Within the EA sphere, prediction markets have often been championed as a good solution for forecasting the future. Improved forecasting has been discussed many times as a cause area for humanity to make better judgements and generally improve institutional decision making.
In this post, I will argue that prediction markets are overrated within EA, both in their function for high stakes forecasting, as well as in more casual environments.
A prediction market is a market created for the purpose of trading on the outcome of events. The market prices are supposed to indicate what the probability of an event is, so a contract can trade between 0 and 100%. The idea behind the merit of prediction markets is that they are markets - and therefore should be efficient.
I. Prediction markets didn’t do best in Tetlock’s experiments
Prof. Tetlock lead the Good Judgement Project, a research collaborative participating in the IARPA’s (a US intelligence org) forecasting tournament. He experimented with various setups of people participating to see which would lead to be the best outcomes. The tournament focussed on geopolitical questions with a time frame of less than a couple of years.
Tetlock then wrote up his findings in Superforecasting. His book is mostly about the individual people who did consistently exceptionally well at IARPA’s tournament, whom he calls Superforecasters and what made them special.

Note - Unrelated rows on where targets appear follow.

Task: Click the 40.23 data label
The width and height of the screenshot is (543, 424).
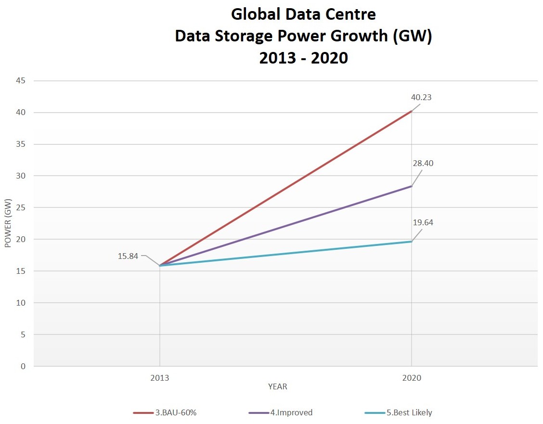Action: click(421, 97)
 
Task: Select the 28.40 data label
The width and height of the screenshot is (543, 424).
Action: click(423, 164)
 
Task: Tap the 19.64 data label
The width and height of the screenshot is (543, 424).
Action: click(423, 223)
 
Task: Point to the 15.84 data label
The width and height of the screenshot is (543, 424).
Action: click(128, 257)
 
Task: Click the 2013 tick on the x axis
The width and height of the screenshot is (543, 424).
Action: click(159, 378)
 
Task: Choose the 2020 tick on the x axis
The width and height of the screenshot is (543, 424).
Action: click(412, 378)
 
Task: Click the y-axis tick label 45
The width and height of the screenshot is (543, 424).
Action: click(21, 81)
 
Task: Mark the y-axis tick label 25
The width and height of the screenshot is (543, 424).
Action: click(21, 207)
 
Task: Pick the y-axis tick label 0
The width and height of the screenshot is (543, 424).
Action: click(23, 366)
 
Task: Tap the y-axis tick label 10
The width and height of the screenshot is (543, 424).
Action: click(21, 303)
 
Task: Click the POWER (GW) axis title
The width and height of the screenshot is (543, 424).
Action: click(8, 223)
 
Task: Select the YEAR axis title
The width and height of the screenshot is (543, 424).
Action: click(278, 387)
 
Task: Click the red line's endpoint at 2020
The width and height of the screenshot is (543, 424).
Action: click(412, 111)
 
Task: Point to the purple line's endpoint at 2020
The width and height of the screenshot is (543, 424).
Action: click(412, 186)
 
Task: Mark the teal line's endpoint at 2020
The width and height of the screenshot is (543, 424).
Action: click(412, 242)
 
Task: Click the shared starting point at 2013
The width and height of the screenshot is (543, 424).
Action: click(159, 266)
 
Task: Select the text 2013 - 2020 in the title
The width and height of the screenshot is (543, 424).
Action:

But Tetlock also writes about how well his various experiments did at the tournament - among the tried methods were prediction markets. Unfortunately, while prediction markets beat the ‘wisdom of crowds’ (the average of people’s guesses) as well as most individual participants and teams of participants, they were not the experiment that did best.
They were individual superforecasters who did better than prediction markets and teams of superforecasters working together did reliably better than prediction markets. Also, teams of forecasters working together often did better than prediction markets if their results were extremized - that means taking the team’s stated probability and nudging it either closer to zero or hundred percent. The reason for extremizing to work so well is that information in teams of normal forecasters is often shared incompletely. The idea is that if all participants shared their information more completely with each other, the guesses each individual has would become more confident and thereby their average judgement more extreme. Note that extremizing works much less well if people have similar information.
However, Tetlock grants that the experiments with prediction markets could be improved (Superforecasting, page 207):
I can already hear the protests from my colleagues in finance that the only reason the superteams beat the prediction markets was that our markets lacked liquidity: real money wasn’t at stake and we didn’t have a critical mass of traders. They may be right. It is a testable idea, and worth testing. It’s also important to recognize that while superteams beat prediction markets, prediction markets did a pretty good job of forecasting complex global events.
I’d also be curious about a prediction market in which only superforecasters trade.
This brings me to the second part of my argument - namely, that the suboptimal conditions for the prediction market in the Good Judgement Project would often also apply in the real world when prediction markets get tested.
II. Prediction markets often won’t be efficient (as so many other markets in the real world)
It is important to recap here what market efficiency actually means: a market is efficient, if at any given time, prices fully reflect all available information about a particular stock and/or market.
The idea behind the efficiency of markets is that if there’s information that is not yet priced in, traders have an immediate financial incentive to correct market prices which will then lead to market prices incorporating this information.
This mechanism working well rests on various conditions needing to be met. In the quote above, Tetlock mentions two of them: a market having to be large and liquid.
Your small office prediction market won’t do so well because there isn’t enough money and not enough people trading. Correcting prices isn’t worth the opportunity cost. The more money you can make in your market by correcting prices, the more likely it is the opportunity cost will be worth it. If you run a prediction market on when Mark will finish project X and you think the current estimate is hopelessly optimistic, is it really worth the cost of aggravating Mark to earn a few bucks? Of course not.
The same argument applies to transaction costs - they have to be low, otherwise correcting prices isn’t worth the cost. Your office presumably has other priorities than making sure its workers can trade easily.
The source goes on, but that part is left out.